Despite this, there does exist a queer history of Alabama, and a rich one at that. Historians own long focused their operate on the epicenters of gay American culture in the last century, principally in the gayborhoods of San Francisco and Fresh York. However, queer experience existed outside the American coasts, even in places commonly caricatured as inhospitable for LGBTQ life, appreciate the American South. To try to more closely understand these histories of the queer American South, our team is currently u

HB - “Don’t Tell Gay” Extension

Background: HB will expand the exclude that was passed in by the Alabama state legislature. Existing legislation prevents classroom instruction on the topics of “sexual orientation or gender identity” “in a manner that is not age appropriate or developmentally appropriate for students in accordance with state standards” to public school students in kindergarten to fifth grade. The new law would prohibit all manual on sexual orientation and gender self from kindergarten to eighth grade.
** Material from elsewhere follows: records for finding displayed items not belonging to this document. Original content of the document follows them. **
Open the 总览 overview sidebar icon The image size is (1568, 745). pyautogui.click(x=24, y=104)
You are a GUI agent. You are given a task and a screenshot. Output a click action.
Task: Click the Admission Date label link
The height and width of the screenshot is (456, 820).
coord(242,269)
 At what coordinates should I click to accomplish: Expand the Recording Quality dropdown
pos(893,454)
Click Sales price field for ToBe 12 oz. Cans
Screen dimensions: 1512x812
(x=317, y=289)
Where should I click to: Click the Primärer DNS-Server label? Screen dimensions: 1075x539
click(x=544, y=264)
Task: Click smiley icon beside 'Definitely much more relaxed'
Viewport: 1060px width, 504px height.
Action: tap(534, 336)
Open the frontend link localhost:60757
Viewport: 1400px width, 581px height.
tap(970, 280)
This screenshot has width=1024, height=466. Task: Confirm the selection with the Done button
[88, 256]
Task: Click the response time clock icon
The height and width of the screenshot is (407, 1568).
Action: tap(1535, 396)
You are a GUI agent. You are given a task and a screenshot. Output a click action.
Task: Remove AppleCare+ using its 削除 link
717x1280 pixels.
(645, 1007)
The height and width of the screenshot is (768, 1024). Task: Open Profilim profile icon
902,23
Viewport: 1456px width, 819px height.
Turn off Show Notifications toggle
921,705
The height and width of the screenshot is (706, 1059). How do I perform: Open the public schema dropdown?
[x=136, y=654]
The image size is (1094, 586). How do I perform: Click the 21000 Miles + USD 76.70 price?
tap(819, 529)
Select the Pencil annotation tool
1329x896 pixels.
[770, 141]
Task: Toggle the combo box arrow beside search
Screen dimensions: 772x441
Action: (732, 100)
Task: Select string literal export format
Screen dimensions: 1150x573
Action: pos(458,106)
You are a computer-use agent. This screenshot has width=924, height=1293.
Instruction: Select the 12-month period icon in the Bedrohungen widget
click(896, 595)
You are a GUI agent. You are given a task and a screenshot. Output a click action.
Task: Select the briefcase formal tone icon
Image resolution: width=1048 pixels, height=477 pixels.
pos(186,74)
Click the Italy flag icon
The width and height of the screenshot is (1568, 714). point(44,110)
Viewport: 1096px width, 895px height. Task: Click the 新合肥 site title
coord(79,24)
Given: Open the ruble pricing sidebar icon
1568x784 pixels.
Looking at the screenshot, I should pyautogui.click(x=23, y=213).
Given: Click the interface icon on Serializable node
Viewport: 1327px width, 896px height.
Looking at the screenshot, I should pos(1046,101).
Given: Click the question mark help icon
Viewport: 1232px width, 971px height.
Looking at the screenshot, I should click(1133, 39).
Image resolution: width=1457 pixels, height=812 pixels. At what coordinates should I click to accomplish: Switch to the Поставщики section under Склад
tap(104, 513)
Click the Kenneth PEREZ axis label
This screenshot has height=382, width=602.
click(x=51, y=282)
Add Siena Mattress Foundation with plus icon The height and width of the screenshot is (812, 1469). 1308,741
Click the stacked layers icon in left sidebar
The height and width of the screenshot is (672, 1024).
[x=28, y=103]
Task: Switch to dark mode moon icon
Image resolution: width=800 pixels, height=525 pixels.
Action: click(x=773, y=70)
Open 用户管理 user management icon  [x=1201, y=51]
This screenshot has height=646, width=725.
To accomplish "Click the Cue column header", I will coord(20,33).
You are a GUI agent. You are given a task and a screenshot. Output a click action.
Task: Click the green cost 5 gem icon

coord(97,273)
For students in ninth through twelfth grade, instruction would still be limited dependent on if the instruction was deemed age or developmentally appropriate. 

Our Position: We contradict HB The ACLU of Alabama supports allowing education on inclusive topics prefer sexual orientation and gender identity in the classroom. The Don’t Say Male lover bill in Alabama schools already prevents the education on and acceptance of LGBTQ students in classrooms. Expanding this ban from fifth grade to eighth grade and limiting the discussion of the topic in all Alabama schools walks

LGBTQ Rights

The ACLU of Alabama works to create a Alabama free of discrimination based on sexual orientation and gender identity. This means a Alabama where lesbian, gay, bisexual and transgender (LGBTQ) people can live openly, where our identities, relationships and families are respected, and where there is fair treatment on the job, in schools, housing, public places, health care, and government programs.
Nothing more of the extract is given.